Das seien instinktive Entscheidungen, um Routinen aufzubrechen, um neue Dynamiken entstehen zu lassen. «Jedes Team hat eine Tendenz zur Lethargie. Die Spieler wollen keine Veränderungen, wollen weitermachen wie bisher. Yakin hat erkannt, dass die Gruppendynamik in der Nati nachlässt, packt das Problem an. Und Xhaka hilft ihm dabei.»

Vogel sieht in der Abhängigkeit des Spiels der Nati von Xhaka ein Grundproblem, das es noch zu lösen gilt. Was, wenn Italien, unser Achtelfinalgegner, Xhaka mit enger Manndeckung am Samstag aus dem Spiel nimmt?
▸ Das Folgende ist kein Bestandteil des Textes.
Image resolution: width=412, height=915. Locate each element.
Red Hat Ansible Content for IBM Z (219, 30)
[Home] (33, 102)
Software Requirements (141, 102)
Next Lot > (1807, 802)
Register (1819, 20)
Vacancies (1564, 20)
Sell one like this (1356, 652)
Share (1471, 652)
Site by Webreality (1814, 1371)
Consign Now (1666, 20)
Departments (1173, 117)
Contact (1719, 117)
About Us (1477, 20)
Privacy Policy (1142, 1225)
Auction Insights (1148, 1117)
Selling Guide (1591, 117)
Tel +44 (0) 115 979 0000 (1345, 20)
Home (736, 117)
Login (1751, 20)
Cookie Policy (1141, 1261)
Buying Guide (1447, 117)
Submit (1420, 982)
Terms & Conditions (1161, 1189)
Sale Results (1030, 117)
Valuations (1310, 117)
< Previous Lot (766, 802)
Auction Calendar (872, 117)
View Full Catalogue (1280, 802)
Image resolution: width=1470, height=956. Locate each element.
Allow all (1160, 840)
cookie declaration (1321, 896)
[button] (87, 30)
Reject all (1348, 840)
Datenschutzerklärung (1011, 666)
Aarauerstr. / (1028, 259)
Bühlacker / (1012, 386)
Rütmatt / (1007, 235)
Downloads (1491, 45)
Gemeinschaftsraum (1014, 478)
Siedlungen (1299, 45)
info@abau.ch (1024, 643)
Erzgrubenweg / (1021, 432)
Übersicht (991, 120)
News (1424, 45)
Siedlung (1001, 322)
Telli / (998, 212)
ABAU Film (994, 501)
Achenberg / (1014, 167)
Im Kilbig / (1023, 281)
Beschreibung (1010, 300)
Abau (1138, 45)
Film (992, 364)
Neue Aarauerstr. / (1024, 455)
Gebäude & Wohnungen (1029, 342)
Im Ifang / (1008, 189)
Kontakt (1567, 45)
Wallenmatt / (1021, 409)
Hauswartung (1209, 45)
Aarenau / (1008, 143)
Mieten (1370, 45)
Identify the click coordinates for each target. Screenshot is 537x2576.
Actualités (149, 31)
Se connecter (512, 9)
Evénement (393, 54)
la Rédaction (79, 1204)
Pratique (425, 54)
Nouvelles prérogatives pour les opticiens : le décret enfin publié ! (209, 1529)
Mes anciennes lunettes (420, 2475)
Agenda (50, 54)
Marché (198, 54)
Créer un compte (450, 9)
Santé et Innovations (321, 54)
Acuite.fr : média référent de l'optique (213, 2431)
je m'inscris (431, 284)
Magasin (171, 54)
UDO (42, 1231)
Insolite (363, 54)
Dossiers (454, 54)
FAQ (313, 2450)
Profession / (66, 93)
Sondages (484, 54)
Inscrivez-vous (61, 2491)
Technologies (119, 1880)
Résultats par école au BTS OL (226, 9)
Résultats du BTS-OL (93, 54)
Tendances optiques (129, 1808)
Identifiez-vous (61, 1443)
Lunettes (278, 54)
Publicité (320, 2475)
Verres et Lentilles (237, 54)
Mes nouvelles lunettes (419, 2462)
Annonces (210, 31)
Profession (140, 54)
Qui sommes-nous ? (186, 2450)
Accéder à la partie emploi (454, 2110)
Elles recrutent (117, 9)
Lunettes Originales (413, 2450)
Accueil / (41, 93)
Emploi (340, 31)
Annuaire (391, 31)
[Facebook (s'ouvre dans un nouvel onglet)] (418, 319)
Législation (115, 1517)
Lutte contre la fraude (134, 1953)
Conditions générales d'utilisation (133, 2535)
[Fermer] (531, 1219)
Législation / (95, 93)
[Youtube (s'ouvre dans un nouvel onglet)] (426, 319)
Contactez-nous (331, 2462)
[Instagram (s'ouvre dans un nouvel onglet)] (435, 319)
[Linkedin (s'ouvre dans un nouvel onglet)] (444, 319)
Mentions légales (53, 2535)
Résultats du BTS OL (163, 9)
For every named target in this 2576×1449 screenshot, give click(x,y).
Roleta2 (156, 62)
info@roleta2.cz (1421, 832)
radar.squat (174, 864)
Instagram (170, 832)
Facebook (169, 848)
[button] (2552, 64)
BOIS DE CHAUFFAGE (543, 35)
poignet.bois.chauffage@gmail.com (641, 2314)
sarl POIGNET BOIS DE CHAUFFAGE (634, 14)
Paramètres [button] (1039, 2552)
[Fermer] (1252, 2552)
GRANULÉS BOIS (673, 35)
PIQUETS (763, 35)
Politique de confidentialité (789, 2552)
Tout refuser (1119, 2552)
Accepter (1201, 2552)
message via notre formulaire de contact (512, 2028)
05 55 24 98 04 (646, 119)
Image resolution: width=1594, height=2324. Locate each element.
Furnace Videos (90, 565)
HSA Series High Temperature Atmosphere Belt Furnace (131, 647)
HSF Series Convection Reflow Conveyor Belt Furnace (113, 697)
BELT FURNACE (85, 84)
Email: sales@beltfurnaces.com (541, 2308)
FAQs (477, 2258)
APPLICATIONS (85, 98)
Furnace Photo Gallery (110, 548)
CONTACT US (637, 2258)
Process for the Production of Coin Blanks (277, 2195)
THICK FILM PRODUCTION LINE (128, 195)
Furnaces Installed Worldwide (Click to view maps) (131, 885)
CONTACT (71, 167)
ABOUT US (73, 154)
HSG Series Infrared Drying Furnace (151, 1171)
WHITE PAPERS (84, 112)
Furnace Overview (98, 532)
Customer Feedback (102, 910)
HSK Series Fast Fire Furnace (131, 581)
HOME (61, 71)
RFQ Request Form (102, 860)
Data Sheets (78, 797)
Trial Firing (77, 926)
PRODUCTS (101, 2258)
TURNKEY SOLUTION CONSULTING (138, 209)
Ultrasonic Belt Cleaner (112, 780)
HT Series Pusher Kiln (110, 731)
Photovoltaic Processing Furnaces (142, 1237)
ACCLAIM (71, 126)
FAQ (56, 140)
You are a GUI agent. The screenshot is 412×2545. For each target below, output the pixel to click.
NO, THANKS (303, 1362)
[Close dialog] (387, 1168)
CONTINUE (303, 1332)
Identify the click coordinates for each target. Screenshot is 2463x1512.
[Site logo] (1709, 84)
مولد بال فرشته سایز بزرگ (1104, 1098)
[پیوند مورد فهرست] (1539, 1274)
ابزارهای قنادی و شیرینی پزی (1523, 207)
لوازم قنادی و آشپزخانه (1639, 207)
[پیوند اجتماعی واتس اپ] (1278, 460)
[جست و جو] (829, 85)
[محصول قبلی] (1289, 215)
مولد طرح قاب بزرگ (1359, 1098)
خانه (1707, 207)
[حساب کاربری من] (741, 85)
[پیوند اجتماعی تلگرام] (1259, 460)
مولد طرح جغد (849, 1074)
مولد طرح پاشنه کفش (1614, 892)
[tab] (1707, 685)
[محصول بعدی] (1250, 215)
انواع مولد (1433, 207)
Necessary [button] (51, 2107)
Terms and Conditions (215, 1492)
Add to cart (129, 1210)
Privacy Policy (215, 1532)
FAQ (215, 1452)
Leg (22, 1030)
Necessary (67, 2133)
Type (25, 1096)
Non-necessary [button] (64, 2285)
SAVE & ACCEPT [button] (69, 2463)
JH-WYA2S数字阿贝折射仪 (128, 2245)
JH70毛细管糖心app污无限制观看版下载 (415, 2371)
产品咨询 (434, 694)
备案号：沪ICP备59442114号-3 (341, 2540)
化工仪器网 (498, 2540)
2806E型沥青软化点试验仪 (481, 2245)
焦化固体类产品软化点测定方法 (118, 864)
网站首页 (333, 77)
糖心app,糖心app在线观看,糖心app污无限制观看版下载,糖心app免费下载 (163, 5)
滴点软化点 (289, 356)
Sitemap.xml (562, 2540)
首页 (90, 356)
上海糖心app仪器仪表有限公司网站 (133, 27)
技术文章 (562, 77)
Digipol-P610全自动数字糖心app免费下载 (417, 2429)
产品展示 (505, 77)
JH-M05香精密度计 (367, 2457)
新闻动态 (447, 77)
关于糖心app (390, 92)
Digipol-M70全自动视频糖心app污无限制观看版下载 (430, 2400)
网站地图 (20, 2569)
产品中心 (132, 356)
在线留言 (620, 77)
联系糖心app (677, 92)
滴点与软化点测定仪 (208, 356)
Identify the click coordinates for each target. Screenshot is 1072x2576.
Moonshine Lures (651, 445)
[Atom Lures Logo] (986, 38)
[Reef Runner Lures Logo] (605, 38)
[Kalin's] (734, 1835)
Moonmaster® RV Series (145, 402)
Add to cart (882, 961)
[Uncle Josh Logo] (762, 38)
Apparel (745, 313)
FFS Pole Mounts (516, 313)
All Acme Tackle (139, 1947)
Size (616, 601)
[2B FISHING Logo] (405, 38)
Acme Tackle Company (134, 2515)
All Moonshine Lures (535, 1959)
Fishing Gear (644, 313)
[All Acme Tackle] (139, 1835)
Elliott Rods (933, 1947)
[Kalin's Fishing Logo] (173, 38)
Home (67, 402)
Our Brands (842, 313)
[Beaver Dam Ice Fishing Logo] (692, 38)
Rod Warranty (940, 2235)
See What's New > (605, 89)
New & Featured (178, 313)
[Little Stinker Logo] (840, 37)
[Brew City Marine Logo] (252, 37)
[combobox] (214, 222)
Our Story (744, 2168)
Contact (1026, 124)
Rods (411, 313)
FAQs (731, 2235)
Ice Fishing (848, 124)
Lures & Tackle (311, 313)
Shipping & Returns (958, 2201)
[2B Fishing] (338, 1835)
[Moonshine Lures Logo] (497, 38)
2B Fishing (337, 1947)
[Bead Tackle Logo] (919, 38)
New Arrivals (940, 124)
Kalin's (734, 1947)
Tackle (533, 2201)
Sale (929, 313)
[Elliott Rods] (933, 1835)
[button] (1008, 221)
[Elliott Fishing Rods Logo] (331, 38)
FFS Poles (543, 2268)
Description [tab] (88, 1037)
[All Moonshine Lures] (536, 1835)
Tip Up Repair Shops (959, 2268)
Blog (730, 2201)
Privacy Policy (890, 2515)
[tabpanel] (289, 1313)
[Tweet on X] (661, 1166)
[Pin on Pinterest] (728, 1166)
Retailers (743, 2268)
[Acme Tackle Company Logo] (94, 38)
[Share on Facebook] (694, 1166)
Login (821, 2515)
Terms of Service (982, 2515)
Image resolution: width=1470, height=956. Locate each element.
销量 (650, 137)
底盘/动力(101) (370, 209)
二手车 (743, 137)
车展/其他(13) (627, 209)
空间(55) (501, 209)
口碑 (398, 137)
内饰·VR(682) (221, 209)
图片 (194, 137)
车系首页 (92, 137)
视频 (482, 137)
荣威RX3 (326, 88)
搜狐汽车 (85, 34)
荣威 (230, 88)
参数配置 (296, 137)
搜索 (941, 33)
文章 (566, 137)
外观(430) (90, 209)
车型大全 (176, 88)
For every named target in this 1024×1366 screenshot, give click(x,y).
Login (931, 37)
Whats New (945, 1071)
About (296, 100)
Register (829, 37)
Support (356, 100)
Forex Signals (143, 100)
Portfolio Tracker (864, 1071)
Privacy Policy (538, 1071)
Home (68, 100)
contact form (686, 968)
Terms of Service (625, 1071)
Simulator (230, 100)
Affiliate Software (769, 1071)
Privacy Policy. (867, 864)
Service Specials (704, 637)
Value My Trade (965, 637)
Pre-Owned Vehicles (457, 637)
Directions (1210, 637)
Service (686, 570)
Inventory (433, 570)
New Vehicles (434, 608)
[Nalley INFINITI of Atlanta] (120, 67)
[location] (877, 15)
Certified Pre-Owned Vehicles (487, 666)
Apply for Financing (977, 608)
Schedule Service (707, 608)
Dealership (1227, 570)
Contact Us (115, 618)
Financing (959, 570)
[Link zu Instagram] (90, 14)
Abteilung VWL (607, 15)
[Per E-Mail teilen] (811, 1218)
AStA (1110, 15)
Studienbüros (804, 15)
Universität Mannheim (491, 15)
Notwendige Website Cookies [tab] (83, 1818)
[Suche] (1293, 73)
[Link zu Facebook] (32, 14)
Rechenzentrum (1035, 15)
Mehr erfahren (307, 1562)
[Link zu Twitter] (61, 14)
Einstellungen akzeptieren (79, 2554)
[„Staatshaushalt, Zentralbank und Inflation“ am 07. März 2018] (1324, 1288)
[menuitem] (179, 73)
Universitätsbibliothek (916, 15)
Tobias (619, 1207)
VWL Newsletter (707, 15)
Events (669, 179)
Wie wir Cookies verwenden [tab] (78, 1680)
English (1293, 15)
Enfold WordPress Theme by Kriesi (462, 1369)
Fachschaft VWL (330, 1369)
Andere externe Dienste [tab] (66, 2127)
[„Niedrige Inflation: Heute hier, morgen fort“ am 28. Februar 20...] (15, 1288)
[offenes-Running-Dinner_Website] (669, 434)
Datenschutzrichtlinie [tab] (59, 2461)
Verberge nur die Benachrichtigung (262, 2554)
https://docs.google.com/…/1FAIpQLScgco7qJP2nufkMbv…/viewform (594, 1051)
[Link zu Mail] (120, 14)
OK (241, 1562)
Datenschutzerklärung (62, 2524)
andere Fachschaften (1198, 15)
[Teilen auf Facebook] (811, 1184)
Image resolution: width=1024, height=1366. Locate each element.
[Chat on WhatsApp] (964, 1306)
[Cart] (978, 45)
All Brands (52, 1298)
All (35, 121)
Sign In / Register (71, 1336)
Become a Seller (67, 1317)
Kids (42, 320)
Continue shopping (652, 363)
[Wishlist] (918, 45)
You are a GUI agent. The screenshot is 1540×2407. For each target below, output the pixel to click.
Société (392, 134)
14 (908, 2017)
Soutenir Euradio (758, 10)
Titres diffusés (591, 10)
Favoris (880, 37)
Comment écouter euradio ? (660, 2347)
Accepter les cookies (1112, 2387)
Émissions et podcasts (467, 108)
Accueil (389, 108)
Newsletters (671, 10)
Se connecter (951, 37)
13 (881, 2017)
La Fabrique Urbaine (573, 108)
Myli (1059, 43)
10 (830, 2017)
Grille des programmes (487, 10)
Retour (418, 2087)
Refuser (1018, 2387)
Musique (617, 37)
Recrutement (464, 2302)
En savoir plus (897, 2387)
Vogel: «Dann muss sich Xhaka nach hinten fallen lassen und Akanji und Schär in die Räume stossen.» Dieses Trio sei für den Erfolg der Nati entscheidend. «Wenn die Drei genau wissen, was zu tun ist und gut miteinander harmonieren, dann ist es für jeden Gegner schwierig, die Schweiz auszurechnen.»

«Schär ist der Schlüssel zum Erfolg»

Sowieso findet Vogel, dass Schär eine ganz gewichtige Rolle spielen sollte in der Nati, so wie er es bei Newcastle seit Jahren macht. «Er ist der Mann mit den genialen Pässen hinter die Abwehrreihe, er ist kopfballstark, variabel, spielintelligent und macht wenig Fehler. Eigentlich einer, wie es Murat früher als Spieler war. Schär kann der Schlüssel sein für den Erfolg der Nati.»

Vogel glaubt, dass Italien ein passender nächster Gegner sei für die Schweiz. Insofern sei es nicht schlimm, dass die Nati gegen Deutschland in letzter Sekunde den Gruppensieg verpasste. «Aber jetzt mal ehrlich», betont Vogel, «die Achtelfinals zu erreichen ist für die Schweiz nicht selbstverständlich und an sich schon eine gute Leistung. Wenn es dann noch weiter gehen sollte, bis in die Viertelfinals, dann ist das absolut top.»

Vogel würde sich wünschen, dass Yakin diese Nati auch nach der EM weitertrainiert. «Die Entwicklung ist erkennbar, weg vom reinen Ballbesitzfussball, welcher Guardiola perfektioniert und Petkovic in der Nati kultiviert hat, was meiner Meinung nach ein Fehler war. Die Nati spielt jetzt variabler, kann auch gegenpressen und schnell umschalten. Das gefällt mir.» 

«Nach der EM muss Kobel ins Tor»

Yakin sei kein fauler Trainer, im Gegenteil, «er kann sich leidenschaftlich in die Arbeit stürzen, aber er braucht seine Auszeiten. Würde man ihm diese nehmen, dann würde man ihm auch seine Kreativität nehmen.» Darum glaubt Vogel auch nicht, dass Yakin beispielsweise ein erfolgreicher Klubtrainer in der Premier League werden könnte. «Wenn Murat den Einzug in den Viertelfinal schafft, dann könnte ein Angebot aus England eintreffen. Dann müsste Murat seine Lebensweise total umstellen. Da gibt es keine Auszeiten, da bekommt er seine Freiheit nicht, welche er braucht. Das Scheitern wäre vorprogrammiert. Aber vielleicht täusche ich mich und Yakin überrascht mich ein weiteres Mal. Das ist nicht ganz auszuschliessen.»

Yakin sei in der Nati am richtigen Platz. Es würden wichtige Aufgaben warten wie die Verjüngung des Teams und der Wechsel auf der Goalieposition. «Die beste Konstellation bei den Torhütern ist doch die, dass ein hungriger, starker, junger Goalie spielt und ein erfahrener, älterer bereitsteht, um einzugreifen, wenn Not vorhanden ist. Also Kobel rein und Sommer auf die Bank – aber erst nach dieser EM.» Jetzt soll Sommer am Samstag seinen Inter-Kollegen nochmals zeigen, was ihn ihm steckt und warum er in der abgelaufenen Saison so wenig Tore bekommen hat.

Und was ist mit Xhaka? Vogel prophezeit dem Captain noch eine lange Zukunft in der Nati. «Xhaka wird irgendwann zum Innenverteidiger umfunktioniert. Auch auf dieser Position wird er Weltklasse sein und mindestens noch acht gute Jahre haben.»